Wednesday, March 24, 2010

Back soon, till then a little limn

I've found myself in an unexpectedly busy time. Busy on all fronts. But the miscellaneous category is what matters here, because it's from this category's spare moments and rare pockets of energy that I usually draw to pull together postings for this blog. For some reason the miscellany (chores of various kinds, medical appointments, etc.) has piled up lately and I just haven't had the moments or pockets to blog. I will soon.

Until then, check this out. A cogent, angry comment from Joy Castro on the character and consciousness of the literary powers that be.

And this.
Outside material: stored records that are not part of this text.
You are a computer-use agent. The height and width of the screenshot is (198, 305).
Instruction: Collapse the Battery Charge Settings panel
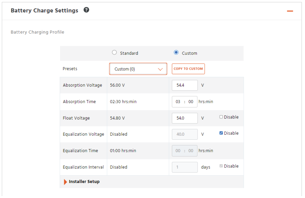(290, 11)
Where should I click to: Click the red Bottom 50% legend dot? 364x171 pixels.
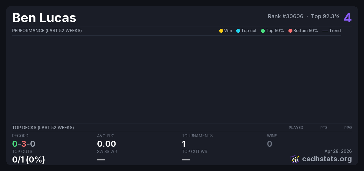tap(290, 31)
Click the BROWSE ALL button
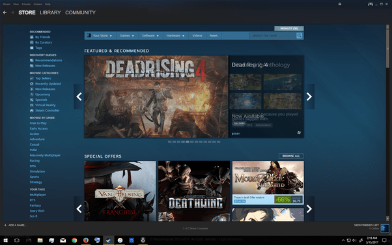 point(291,156)
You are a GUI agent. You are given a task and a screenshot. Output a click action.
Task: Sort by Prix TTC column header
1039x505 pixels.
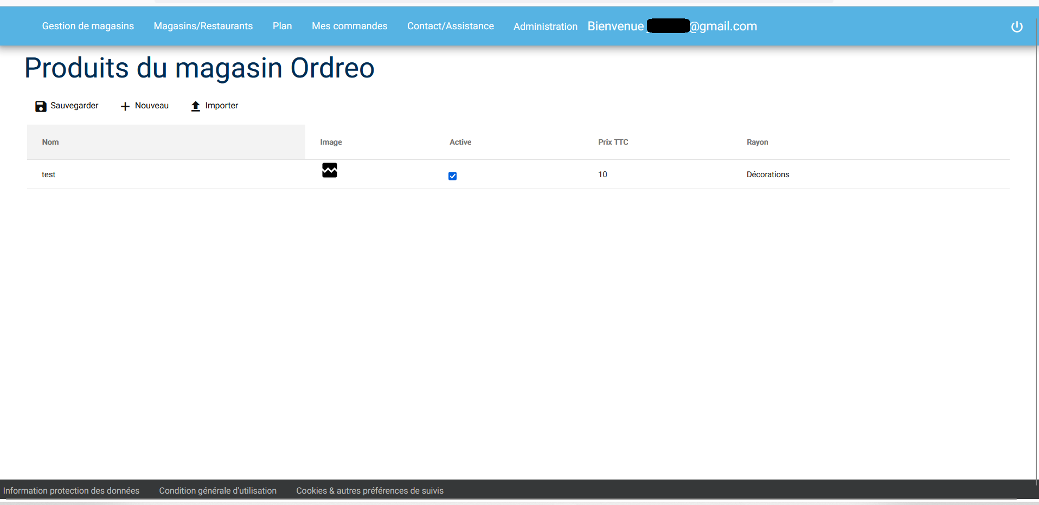coord(613,142)
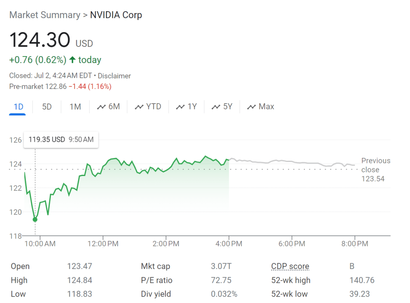
Task: Click the Max trend line icon
Action: click(251, 107)
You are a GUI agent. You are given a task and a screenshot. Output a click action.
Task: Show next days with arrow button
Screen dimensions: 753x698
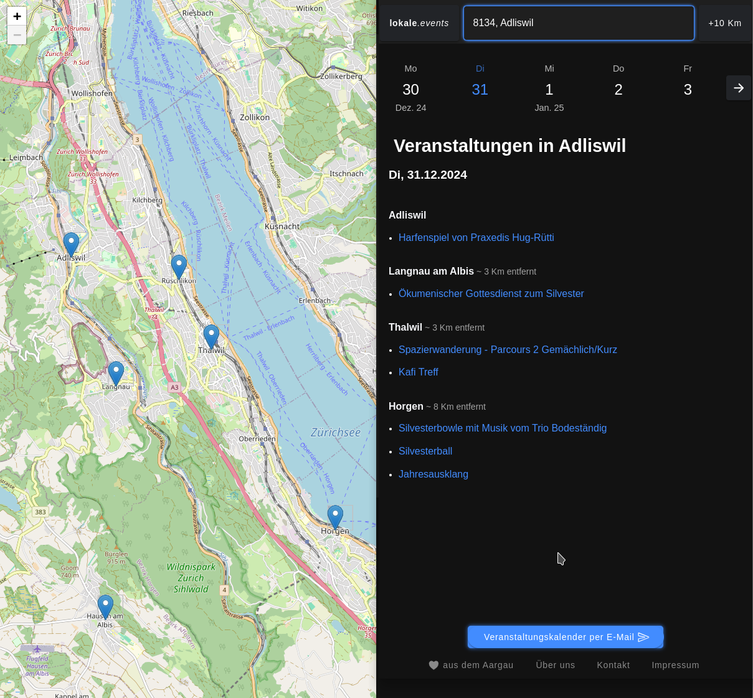[x=738, y=88]
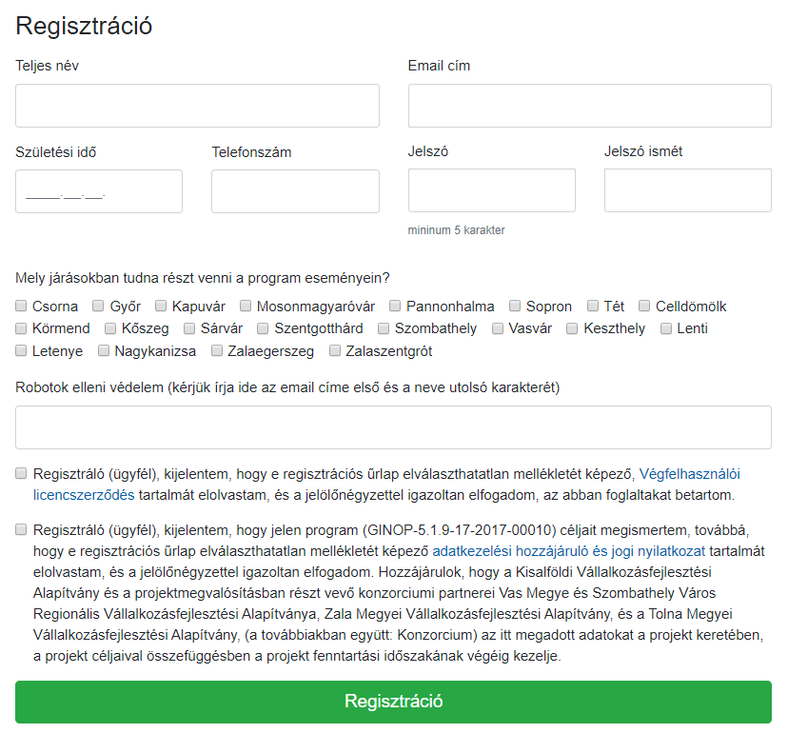The image size is (788, 753).
Task: Tick the Győr checkbox
Action: click(x=99, y=307)
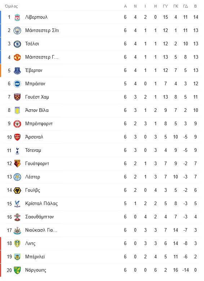The width and height of the screenshot is (204, 281).
Task: Click the Everton crest icon
Action: pos(17,71)
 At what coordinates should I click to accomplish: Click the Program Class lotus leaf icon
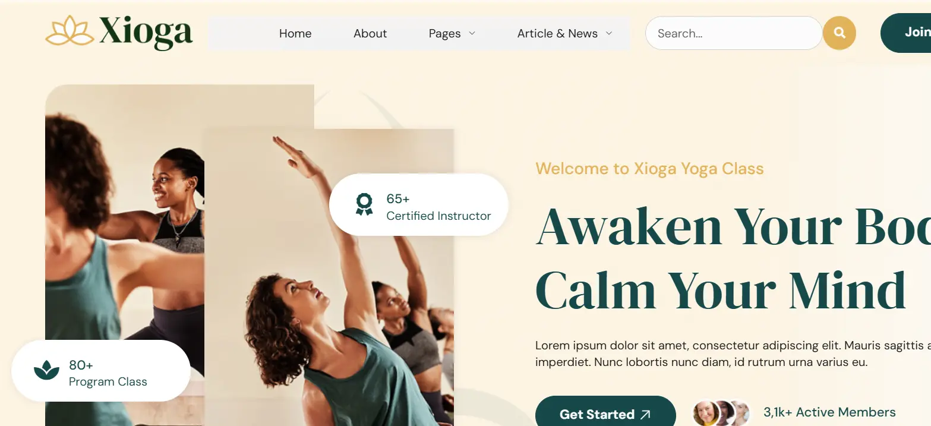46,370
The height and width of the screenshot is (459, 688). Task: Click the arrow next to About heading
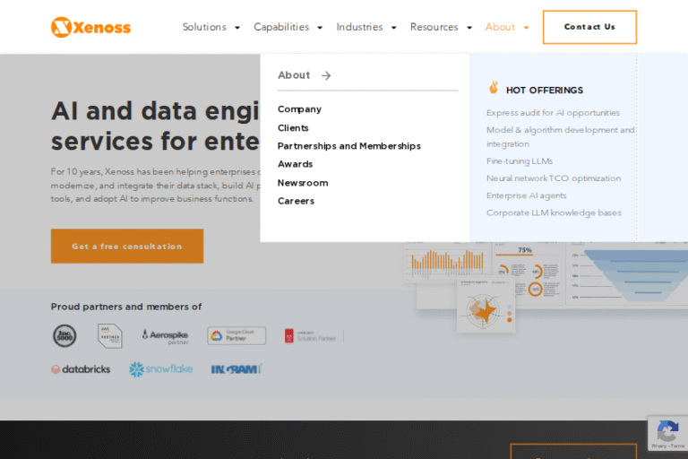[x=326, y=76]
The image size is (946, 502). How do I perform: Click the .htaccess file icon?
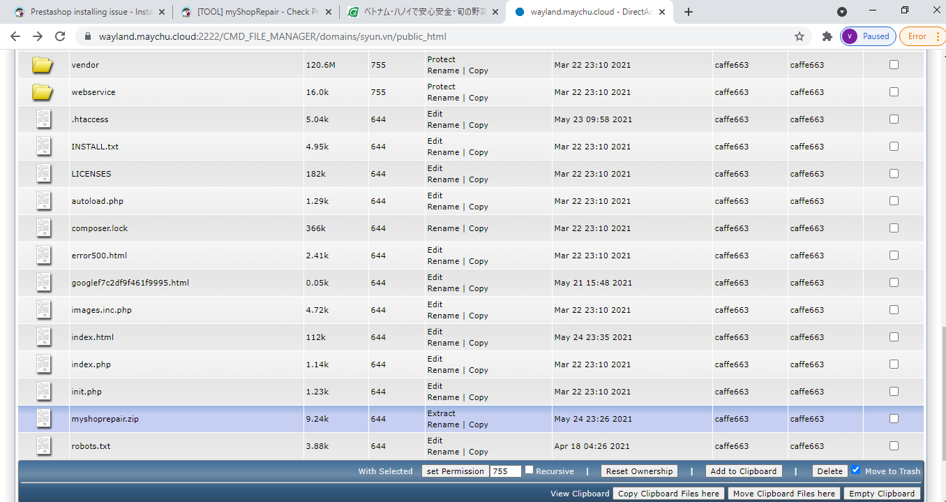44,119
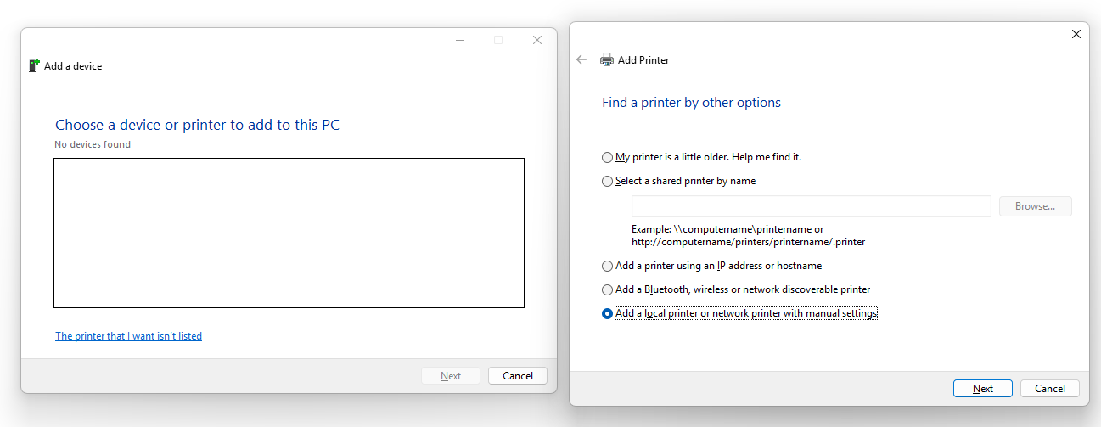Choose the Bluetooth, wireless or network printer option
This screenshot has width=1101, height=427.
(607, 289)
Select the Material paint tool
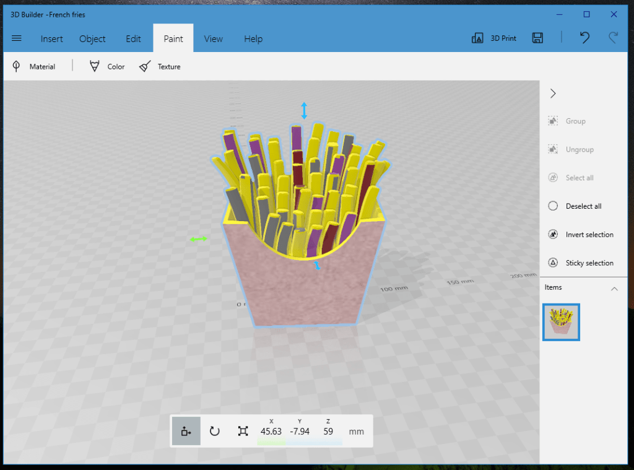This screenshot has height=470, width=634. tap(32, 66)
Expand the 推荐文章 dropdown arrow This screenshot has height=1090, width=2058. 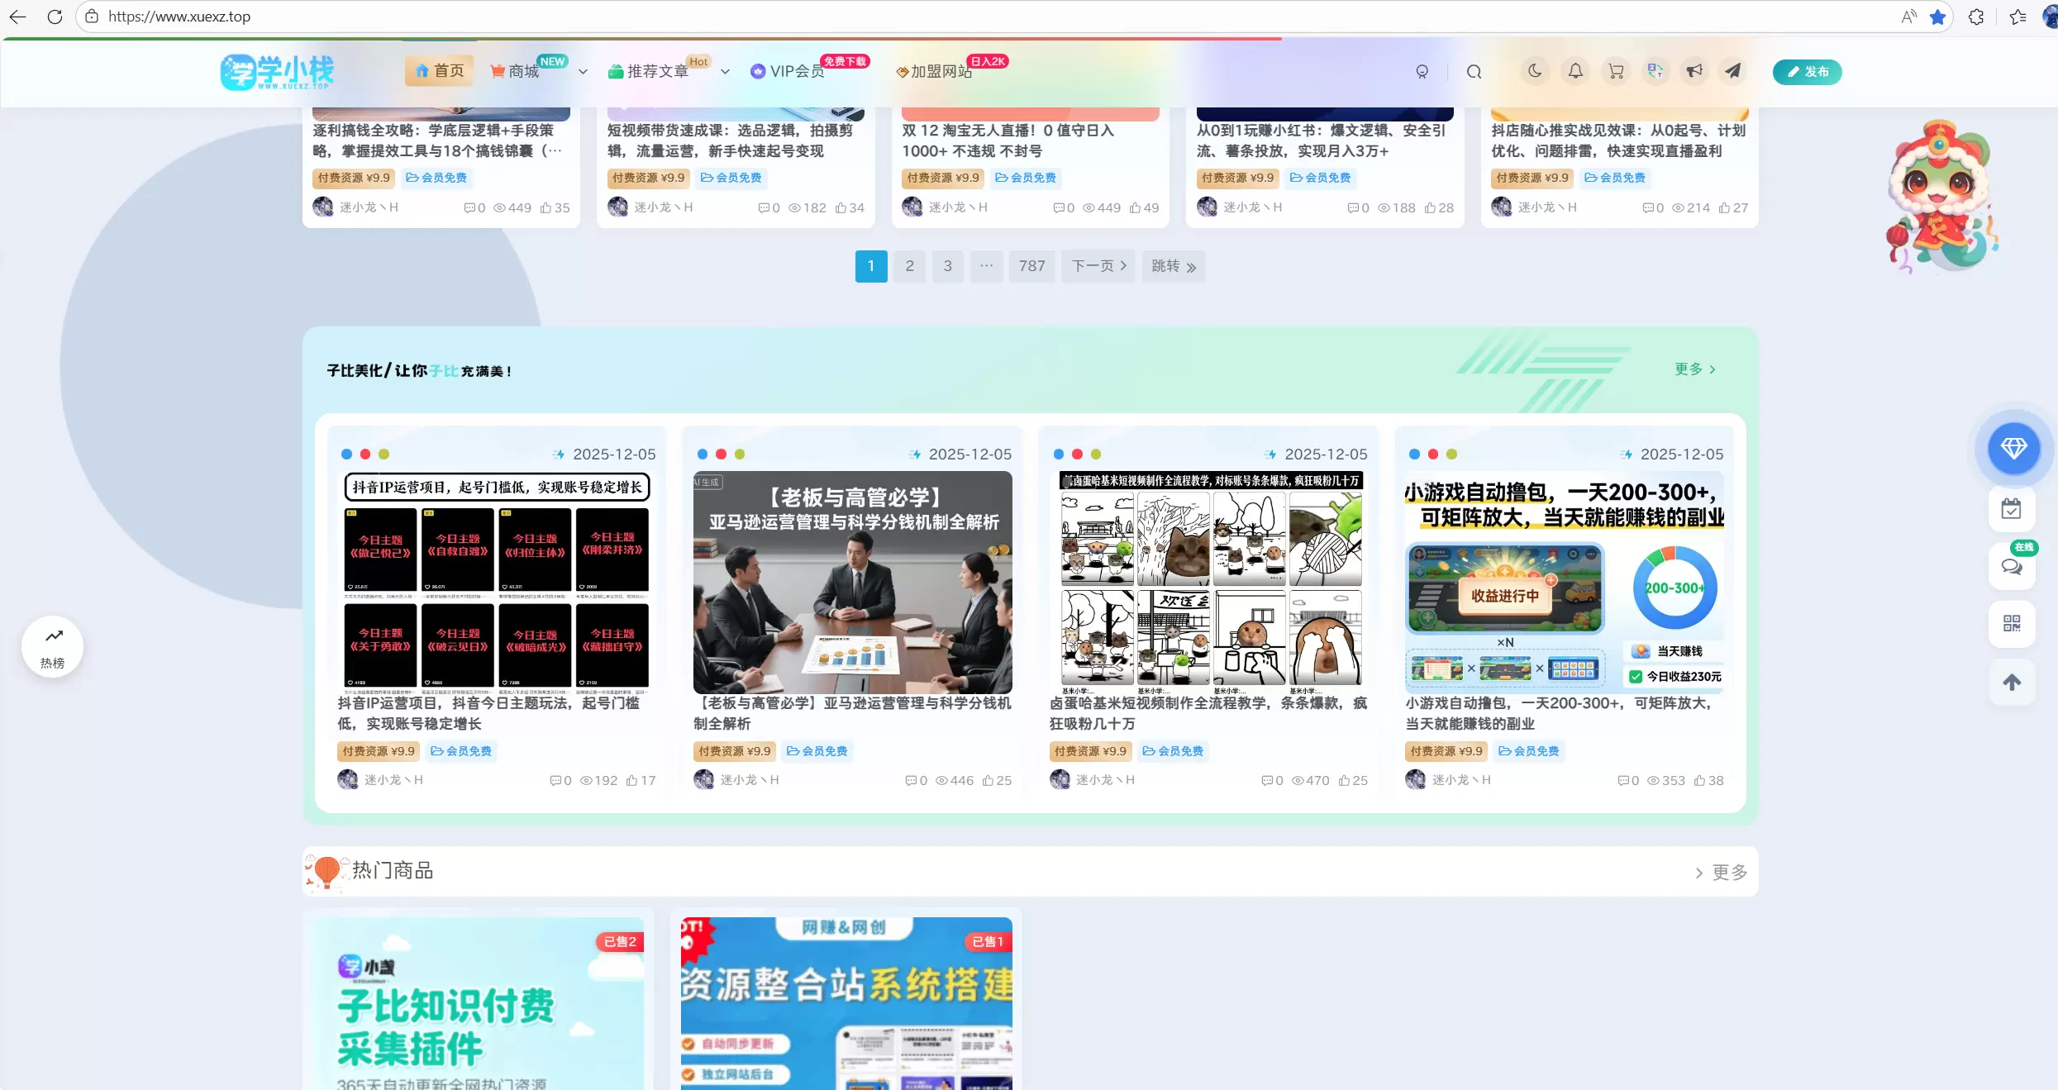(x=725, y=72)
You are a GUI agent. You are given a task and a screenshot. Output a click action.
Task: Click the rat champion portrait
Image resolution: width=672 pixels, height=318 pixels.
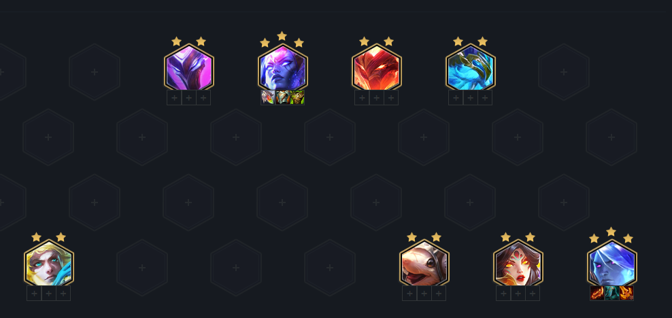tap(424, 264)
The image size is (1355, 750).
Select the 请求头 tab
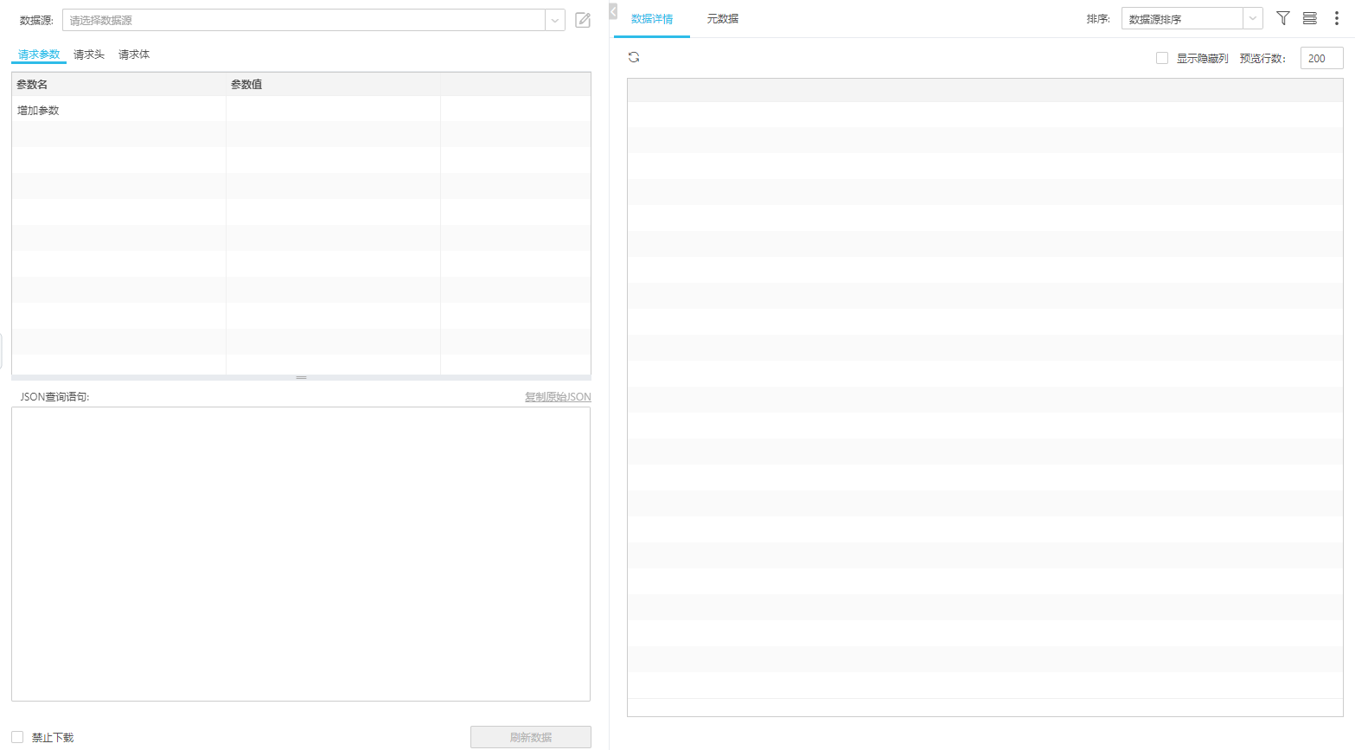point(89,54)
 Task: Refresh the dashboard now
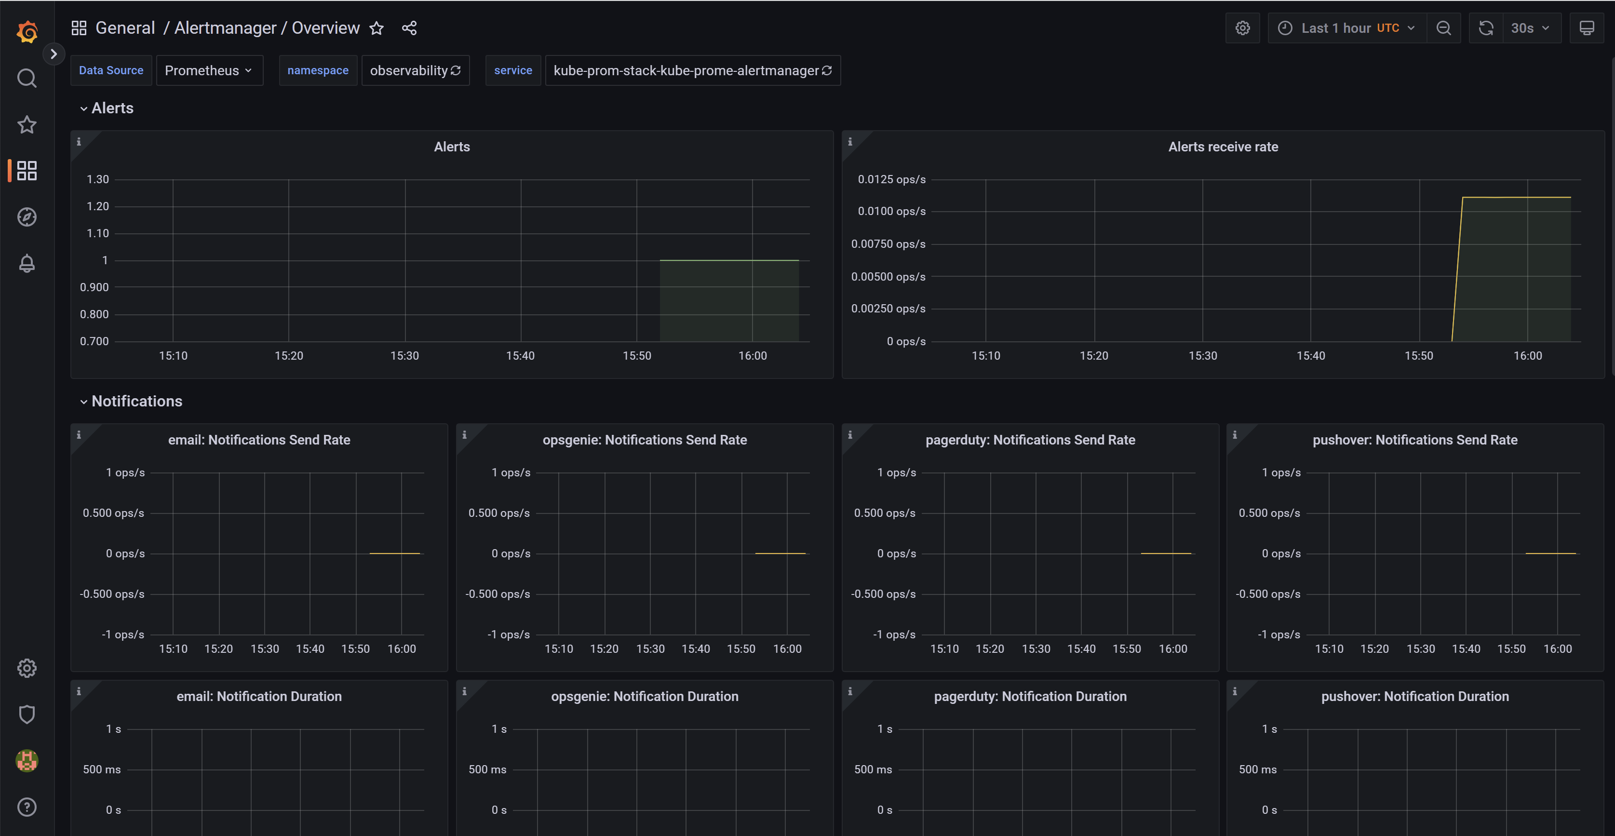[1486, 28]
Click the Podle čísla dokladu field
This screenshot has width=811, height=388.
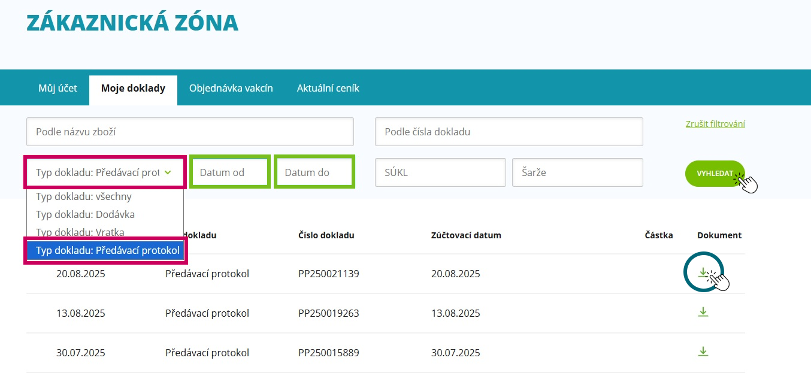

I haven't yet followed through on plans to feature excerpts here from the great new anthology Liberation Lit. I do still plan to do so, although it may be not in as systematic a way as I'd like. For now, consider this, to whet your appetite. It's from the long essay "Fiction Gutted: The Establishment and the Novel" by Liberation Lit co-editor Tony Christini. This is from page 575.
Misrepresentation 14--pre-eminence of the "subtle": "Subtlety of analysis is what's important," says [James] Wood. Not striking analysis, subtlety, which is another word for nuance--the establishment's all-time favorite word for the truncated range of its preferred fiction. Nuance is even more cherished than "limn." Subtlety--that by which never have so many nuanced so much to limn toward so little. Wood portrays the novel as sort of subtle styled character sketches of great sensitivity--a basic misrepresentation of the nature and scope of fiction, imaginative literature in full.